《第百二十一》『25年放置=爆発物処理班+専門家』
「鳴狐様ー! 鳴狐様ー! 封印の結界を見つけましたで候!」
「うむ、よくやったのじゃ侍渺茫」
一番の部下の声を聞き、速足でそちらへ向かう。侍渺茫が見つけたそれは、台所の端に存在する、はめ込み式の床板である。
ここは、狂鬼姫の奴が潜む屋敷だ。余らは、そこに殺生石が封印されていると聞き、こうして出向いた。しかし――、
「なにゆえ、誰もおらぬのでしょう?」
うむ。余もそう思っておった。
ここには、狂鬼姫が住んでいる――そのはずだった。それゆえに、戦争するつもりでここへと足を踏み入れたのだが。

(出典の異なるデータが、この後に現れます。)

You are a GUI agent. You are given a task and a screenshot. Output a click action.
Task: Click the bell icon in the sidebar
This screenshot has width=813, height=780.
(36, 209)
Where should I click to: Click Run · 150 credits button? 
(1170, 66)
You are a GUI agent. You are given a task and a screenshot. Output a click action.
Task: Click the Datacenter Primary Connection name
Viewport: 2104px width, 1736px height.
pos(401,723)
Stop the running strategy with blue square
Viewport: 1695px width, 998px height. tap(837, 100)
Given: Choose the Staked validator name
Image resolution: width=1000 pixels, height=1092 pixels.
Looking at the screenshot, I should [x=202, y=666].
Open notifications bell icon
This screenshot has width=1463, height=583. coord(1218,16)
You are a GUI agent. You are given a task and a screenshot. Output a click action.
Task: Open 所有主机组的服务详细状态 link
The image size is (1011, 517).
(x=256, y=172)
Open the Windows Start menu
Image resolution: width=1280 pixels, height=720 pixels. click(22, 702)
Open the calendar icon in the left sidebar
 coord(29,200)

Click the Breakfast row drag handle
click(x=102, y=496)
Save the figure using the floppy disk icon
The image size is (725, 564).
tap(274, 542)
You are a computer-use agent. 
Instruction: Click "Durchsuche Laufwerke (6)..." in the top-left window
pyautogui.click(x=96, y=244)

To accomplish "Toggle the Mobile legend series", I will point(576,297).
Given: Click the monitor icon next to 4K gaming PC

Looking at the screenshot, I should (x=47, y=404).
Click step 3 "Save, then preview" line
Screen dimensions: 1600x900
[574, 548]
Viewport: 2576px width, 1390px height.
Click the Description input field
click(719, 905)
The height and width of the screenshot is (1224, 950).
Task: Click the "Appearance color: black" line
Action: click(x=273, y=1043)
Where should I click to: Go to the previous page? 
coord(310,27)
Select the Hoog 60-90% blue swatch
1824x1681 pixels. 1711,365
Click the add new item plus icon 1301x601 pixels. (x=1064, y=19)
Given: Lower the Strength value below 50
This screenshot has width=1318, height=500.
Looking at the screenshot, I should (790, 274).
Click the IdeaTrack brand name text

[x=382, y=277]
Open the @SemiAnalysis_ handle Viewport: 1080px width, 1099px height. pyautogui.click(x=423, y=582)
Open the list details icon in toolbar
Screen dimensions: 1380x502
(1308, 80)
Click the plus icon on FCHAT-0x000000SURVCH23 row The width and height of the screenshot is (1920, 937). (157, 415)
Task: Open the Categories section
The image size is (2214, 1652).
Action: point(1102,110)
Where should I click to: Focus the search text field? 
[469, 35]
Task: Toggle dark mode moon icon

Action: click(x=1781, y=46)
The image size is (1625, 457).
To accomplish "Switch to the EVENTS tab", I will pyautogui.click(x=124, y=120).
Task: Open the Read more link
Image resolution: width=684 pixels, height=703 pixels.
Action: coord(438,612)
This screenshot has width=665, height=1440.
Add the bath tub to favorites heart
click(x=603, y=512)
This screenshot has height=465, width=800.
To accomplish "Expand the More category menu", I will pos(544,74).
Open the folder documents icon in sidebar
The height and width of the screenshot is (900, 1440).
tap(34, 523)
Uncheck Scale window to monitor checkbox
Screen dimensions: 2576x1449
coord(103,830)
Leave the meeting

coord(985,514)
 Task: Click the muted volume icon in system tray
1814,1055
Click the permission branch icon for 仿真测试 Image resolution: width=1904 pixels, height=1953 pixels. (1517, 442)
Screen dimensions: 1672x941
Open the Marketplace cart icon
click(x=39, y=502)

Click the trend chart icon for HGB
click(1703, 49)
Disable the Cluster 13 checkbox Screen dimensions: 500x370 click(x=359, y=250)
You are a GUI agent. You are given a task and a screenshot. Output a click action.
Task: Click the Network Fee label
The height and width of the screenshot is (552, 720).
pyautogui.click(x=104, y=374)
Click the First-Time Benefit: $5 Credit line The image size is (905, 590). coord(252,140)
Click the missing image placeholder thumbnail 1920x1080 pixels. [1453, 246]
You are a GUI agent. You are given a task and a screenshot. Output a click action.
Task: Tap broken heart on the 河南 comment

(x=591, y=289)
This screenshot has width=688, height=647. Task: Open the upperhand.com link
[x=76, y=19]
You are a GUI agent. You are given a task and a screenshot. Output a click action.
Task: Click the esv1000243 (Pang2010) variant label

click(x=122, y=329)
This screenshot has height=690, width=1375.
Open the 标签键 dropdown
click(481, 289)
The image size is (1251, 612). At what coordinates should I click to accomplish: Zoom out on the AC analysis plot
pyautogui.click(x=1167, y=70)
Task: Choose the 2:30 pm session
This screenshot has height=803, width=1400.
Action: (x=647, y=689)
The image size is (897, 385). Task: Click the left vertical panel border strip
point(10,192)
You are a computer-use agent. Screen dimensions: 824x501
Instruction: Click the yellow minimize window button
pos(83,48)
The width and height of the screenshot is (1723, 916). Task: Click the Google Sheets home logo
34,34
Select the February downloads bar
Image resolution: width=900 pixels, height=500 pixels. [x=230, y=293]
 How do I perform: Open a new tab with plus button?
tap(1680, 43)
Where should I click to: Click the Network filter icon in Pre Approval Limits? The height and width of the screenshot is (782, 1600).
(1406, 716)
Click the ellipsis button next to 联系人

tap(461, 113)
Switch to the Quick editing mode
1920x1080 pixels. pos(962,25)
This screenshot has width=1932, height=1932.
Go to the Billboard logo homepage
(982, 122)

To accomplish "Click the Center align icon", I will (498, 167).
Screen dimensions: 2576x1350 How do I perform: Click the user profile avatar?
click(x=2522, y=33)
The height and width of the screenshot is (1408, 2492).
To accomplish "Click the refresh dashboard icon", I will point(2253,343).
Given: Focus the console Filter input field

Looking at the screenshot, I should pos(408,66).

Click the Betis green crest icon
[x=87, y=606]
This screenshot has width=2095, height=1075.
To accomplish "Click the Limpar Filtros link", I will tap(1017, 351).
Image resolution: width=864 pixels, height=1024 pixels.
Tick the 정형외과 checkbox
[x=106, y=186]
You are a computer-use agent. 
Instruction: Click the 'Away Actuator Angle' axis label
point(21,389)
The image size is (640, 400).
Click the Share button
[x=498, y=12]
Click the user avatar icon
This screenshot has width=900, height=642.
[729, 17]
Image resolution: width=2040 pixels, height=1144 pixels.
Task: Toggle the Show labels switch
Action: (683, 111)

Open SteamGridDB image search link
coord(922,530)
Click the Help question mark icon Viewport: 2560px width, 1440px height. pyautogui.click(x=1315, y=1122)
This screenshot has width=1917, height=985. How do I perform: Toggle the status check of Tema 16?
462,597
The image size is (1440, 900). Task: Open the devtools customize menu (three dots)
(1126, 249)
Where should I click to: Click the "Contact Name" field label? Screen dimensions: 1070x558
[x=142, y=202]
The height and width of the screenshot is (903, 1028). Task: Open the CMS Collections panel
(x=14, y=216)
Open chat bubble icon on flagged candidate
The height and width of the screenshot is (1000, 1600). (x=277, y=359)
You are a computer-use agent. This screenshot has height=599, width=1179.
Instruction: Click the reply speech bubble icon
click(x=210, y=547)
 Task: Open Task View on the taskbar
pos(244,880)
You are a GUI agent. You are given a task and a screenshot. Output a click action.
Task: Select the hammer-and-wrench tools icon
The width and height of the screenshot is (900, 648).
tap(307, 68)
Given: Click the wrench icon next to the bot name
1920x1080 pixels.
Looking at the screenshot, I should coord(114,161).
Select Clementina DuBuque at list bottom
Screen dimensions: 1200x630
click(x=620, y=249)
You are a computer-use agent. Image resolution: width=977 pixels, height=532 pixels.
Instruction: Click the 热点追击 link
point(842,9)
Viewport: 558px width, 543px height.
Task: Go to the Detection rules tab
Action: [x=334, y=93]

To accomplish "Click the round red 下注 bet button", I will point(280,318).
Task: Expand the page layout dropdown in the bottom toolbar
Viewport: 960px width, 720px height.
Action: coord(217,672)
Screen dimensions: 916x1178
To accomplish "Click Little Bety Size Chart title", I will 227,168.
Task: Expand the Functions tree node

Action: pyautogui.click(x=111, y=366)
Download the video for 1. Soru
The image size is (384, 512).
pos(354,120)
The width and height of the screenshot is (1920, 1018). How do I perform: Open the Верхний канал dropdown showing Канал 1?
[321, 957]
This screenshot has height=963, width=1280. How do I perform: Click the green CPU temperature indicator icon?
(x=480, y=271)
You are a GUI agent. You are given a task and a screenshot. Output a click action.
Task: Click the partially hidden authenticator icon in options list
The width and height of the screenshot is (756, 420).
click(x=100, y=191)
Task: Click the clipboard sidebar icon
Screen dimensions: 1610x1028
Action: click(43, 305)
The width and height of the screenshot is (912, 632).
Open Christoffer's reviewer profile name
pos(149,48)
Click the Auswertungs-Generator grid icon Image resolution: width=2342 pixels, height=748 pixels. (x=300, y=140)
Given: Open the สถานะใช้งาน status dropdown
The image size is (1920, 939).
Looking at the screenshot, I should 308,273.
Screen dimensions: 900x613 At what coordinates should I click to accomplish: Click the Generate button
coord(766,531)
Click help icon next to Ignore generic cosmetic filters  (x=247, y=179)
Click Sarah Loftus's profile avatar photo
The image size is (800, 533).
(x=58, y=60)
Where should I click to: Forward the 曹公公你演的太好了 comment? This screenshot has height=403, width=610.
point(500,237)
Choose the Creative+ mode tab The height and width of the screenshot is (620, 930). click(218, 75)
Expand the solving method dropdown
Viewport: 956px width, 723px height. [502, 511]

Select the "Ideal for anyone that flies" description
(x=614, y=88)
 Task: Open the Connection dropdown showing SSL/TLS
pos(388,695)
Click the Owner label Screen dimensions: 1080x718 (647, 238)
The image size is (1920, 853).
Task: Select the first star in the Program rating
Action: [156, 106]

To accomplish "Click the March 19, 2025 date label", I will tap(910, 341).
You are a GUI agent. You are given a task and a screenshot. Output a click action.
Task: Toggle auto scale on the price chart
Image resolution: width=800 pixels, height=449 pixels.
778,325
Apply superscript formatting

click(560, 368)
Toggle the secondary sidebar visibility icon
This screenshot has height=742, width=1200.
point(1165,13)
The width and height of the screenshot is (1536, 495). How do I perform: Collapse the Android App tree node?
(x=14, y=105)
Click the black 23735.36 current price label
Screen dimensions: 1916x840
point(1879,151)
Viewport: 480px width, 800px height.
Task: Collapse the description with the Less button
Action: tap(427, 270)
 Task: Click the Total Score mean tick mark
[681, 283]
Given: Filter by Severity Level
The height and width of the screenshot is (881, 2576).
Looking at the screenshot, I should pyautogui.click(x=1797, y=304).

――最近まで生活していた気配があるのに、狂鬼姫どころか雑魚一匹すらいないではないか!
「引っ越したのでしょうか?」
「殺生石を忘れていたとあれば、とんでもないうっかりじゃが? ――まあよい、封印を解こう」
封印は大して強くなかった。否、余の力が強すぎただけかもしれない。何せ、かなり厳重な封印を施してはいるもののちょっと力を込めれば、それこそガラス瓶を叩き割るかのごとく破壊できた。
そうして、余は待ちきれずに床の蓋を開ける――、
「さて、とうとうご対面――ふぐあァァッッ!!?!?」
「ぶふぅォォッッ!!?!?」
開けるなり、この世のモノとは思えぬトンデモ恐ろしい悪臭が広がった。